Selon la version des Jésuites, Jésus serait donc un « indietriste«  qui convertit et est miraculeusement guéri par la femme païenne. Une image plastique de ce que nous vivons aujourd’hui : des catholiques encore tenaillés par la doctrine et le catéchisme, nationalistes, théologiens, bigots et jugeurs, incapables de se mettre à jour, malades d’indietrisme et de rigorisme, qui ont besoin de se convertir et de se guérir en écoutant la païenne, en écoutant les athées, les distants, les anticléricaux qui font de belles batailles, en un mot, en écoutant et en suivant le monde. C’est – pour le jésuite – le début d’une révolution.

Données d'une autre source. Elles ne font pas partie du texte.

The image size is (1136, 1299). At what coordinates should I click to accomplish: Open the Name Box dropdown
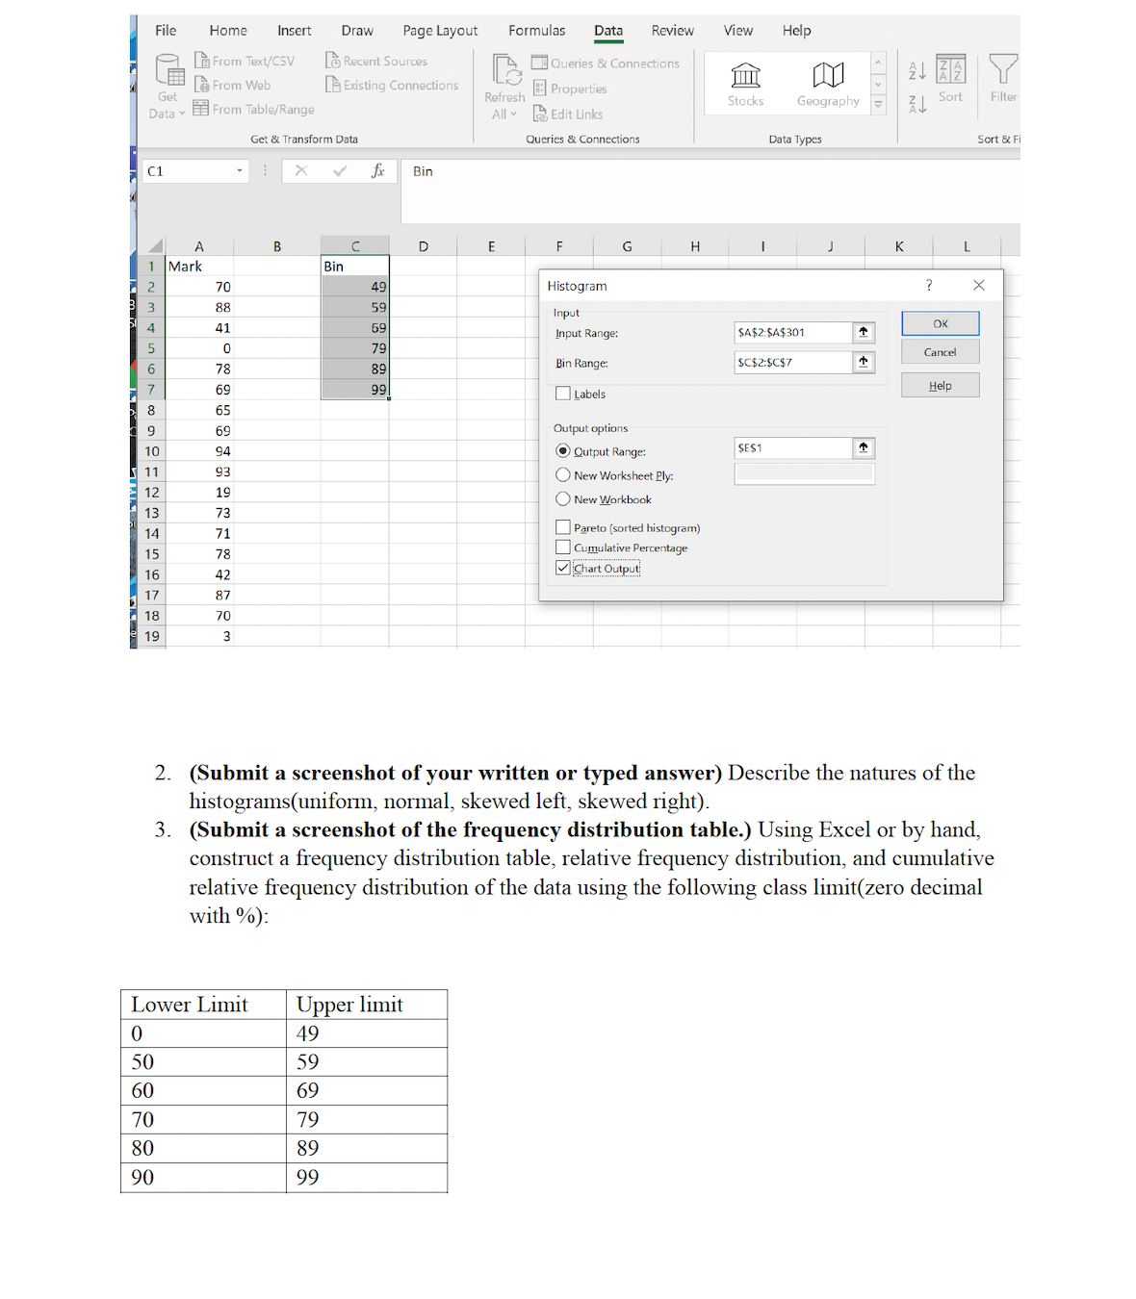tap(239, 170)
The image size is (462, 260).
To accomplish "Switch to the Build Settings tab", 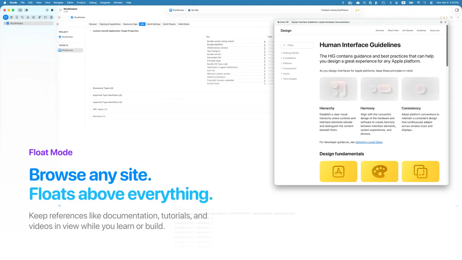I will [x=154, y=24].
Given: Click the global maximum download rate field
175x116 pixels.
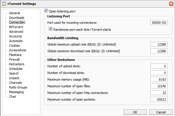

Dans ses sermons, saint Augustin affirme :

 » Le Christ s’est montré indifférent à son égard, non pour lui refuser sa miséricorde, mais pour enflammer son désir « .

Personnellement, je trouve que la première lecture de ce dimanche, tirée du prophète Isaïe, éclaire le passage de l’Évangile : Dieu offre la possibilité d’accéder aux promesses faites à Israël à tous ceux qui se convertissent à Lui. À ceux qui sont prêts à l’adorer, à changer de vie et à respecter ses commandements. La conversion est donc une condition sine qua non pour bénéficier pleinement de la miséricorde et des grâces réservées par Dieu aux hommes qui, dans leur liberté, peuvent rejeter la conversion et la grâce.

L’idée que c’est Jésus qui doit se convertir apparaît pour le moins forcée et dictée – comme l’a dit un prêtre – par une forme de « miséricordieusement correct ». Un besoin d’utiliser l’Évangile pour pousser à une conversion au monde, qui trahit une passion malsaine pour ce qui est loin de Dieu et de ses commandements.